Non sarebbe una buona idea, prima di offrire in pasto all'opinione pubblica le immagini delle donne che sono entrate in mare vestite, senza immaginare il putiferio che avrebbero scatenato e prima di impoverire la discussione su un problema serio con gesti folkloristici, utili non in sé stessi ma soltanto se accompagnati dalla proposta di un approfondimento condiviso del tema?
Il problema, a mio modesto avviso, dovrebbe essere affrontato sulla base di dati puntuali, innanzitutto distinguendo tra burkini e abiti di tutti i giorni. Sull’utilizzo del primo, se piace, nulla da obiettare in quanto siamo liberi di scegliere il costume da bagno che vogliamo; sui secondi ho qualche perplessità per la sicurezza in generale, in quanto i bagnini dicono far da zavorra in caso di pericolo.
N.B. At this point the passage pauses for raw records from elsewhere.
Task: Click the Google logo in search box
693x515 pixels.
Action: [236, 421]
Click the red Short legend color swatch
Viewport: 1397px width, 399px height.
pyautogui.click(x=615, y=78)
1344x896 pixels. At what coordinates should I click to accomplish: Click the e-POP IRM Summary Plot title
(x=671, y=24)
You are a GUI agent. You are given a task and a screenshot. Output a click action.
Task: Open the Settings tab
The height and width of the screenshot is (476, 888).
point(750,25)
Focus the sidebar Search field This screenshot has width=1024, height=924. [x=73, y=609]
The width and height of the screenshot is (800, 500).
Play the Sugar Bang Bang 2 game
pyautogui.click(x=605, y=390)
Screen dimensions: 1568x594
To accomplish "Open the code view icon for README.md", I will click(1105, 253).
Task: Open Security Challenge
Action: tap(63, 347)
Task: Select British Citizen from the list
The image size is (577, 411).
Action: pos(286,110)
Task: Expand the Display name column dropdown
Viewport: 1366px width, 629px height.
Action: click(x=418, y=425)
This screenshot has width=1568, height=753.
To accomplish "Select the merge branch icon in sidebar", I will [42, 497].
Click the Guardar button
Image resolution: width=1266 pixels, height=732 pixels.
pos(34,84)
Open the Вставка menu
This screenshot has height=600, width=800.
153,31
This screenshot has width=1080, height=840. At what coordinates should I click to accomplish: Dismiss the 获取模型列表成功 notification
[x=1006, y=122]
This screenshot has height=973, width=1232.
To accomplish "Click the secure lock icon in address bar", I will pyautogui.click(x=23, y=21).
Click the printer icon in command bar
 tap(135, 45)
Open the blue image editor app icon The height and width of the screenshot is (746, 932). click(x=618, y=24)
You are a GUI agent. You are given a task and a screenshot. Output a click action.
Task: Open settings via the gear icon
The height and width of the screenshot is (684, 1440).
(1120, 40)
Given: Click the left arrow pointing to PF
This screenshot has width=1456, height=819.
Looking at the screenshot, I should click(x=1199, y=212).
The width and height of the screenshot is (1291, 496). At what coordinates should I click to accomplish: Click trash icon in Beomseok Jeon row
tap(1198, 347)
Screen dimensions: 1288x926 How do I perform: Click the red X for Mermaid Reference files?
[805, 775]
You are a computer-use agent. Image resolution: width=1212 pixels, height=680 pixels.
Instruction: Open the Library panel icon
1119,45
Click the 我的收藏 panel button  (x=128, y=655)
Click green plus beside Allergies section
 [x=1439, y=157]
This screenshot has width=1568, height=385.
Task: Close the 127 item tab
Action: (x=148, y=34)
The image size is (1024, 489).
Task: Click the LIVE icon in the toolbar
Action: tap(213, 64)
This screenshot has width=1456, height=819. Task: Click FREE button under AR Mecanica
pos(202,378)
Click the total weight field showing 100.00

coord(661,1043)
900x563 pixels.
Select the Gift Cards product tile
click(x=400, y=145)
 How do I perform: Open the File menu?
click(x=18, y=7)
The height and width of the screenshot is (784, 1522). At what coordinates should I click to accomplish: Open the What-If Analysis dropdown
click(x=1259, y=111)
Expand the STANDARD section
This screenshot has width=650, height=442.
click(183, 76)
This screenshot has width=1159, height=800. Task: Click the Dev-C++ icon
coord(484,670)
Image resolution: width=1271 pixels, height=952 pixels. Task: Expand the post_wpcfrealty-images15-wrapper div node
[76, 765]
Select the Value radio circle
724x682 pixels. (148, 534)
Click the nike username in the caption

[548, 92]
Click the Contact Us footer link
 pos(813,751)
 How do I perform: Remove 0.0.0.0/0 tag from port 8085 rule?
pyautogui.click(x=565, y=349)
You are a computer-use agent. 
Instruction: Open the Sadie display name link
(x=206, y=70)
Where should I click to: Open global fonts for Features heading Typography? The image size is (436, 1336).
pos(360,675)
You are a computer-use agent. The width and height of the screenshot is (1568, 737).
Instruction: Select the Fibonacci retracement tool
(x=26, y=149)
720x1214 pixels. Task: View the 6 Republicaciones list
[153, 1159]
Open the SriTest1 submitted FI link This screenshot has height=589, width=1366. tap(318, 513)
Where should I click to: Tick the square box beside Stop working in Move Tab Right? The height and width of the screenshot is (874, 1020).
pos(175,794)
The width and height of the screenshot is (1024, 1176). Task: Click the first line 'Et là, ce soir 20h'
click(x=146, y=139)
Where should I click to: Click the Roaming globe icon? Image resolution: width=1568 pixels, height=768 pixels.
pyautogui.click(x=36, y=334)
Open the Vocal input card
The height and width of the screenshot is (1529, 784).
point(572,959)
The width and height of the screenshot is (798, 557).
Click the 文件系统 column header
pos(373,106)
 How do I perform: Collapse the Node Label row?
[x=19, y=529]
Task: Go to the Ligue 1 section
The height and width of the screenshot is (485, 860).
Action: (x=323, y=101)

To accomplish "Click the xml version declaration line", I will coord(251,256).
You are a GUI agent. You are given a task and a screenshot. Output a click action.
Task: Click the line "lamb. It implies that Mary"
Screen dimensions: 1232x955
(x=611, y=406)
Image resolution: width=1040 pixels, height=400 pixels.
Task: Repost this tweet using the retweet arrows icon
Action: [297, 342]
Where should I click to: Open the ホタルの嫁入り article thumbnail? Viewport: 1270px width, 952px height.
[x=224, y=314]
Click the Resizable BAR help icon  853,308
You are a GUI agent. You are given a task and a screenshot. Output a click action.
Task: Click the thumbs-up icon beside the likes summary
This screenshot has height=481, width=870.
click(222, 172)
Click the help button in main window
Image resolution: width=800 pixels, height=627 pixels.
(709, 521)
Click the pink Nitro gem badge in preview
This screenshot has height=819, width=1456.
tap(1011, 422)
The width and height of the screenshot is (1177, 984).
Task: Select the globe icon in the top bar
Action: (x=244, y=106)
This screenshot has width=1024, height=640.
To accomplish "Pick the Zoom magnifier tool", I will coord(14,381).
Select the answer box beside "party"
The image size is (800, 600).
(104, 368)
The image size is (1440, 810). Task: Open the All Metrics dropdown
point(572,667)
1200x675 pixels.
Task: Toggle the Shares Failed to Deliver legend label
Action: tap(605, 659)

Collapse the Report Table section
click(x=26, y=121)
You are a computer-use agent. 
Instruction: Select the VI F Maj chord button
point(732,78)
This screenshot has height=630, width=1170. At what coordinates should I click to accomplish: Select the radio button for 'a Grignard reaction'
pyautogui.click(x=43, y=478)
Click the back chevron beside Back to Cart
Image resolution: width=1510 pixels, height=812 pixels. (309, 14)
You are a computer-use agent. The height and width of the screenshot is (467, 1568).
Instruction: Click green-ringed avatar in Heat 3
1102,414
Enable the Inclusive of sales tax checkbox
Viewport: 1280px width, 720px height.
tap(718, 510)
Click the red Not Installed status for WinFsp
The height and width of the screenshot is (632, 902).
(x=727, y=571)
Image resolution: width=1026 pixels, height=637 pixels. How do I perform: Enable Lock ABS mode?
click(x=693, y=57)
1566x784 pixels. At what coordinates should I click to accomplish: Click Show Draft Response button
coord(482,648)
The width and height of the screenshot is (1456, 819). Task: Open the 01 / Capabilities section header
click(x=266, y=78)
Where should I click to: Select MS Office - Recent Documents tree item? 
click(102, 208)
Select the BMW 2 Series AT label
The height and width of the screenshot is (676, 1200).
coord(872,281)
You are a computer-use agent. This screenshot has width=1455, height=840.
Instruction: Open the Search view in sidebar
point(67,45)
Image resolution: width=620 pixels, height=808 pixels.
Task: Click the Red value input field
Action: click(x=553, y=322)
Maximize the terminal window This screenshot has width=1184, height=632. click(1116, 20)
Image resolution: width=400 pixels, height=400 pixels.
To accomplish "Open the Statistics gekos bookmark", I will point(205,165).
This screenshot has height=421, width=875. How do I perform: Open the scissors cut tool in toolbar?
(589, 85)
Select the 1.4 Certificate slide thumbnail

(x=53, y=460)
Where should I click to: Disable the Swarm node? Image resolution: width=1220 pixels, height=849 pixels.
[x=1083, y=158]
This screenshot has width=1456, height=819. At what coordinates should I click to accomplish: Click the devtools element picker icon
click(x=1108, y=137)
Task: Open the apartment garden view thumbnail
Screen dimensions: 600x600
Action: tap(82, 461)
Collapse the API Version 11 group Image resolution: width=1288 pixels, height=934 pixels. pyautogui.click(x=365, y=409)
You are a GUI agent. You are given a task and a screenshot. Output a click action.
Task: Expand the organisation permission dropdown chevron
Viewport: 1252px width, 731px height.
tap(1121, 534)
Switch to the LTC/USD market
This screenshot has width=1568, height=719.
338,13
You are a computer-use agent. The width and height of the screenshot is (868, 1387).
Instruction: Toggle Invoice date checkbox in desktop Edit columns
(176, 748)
Se fosse così meglio evitare e scegliere il burkini.
RispondiEliminaPurtroppo rimane il problema del rispetto dei diritti ma è questione ben più grave.
Simonetta Vecchi
Grazie Simonetta, credo sia importante affrontare il tema del costume con serenità e quello dei diritti con molta serietà, dialogando, cercando di comprendere le diverse posizioni e individuando soluzioni per quanto possibile condivise.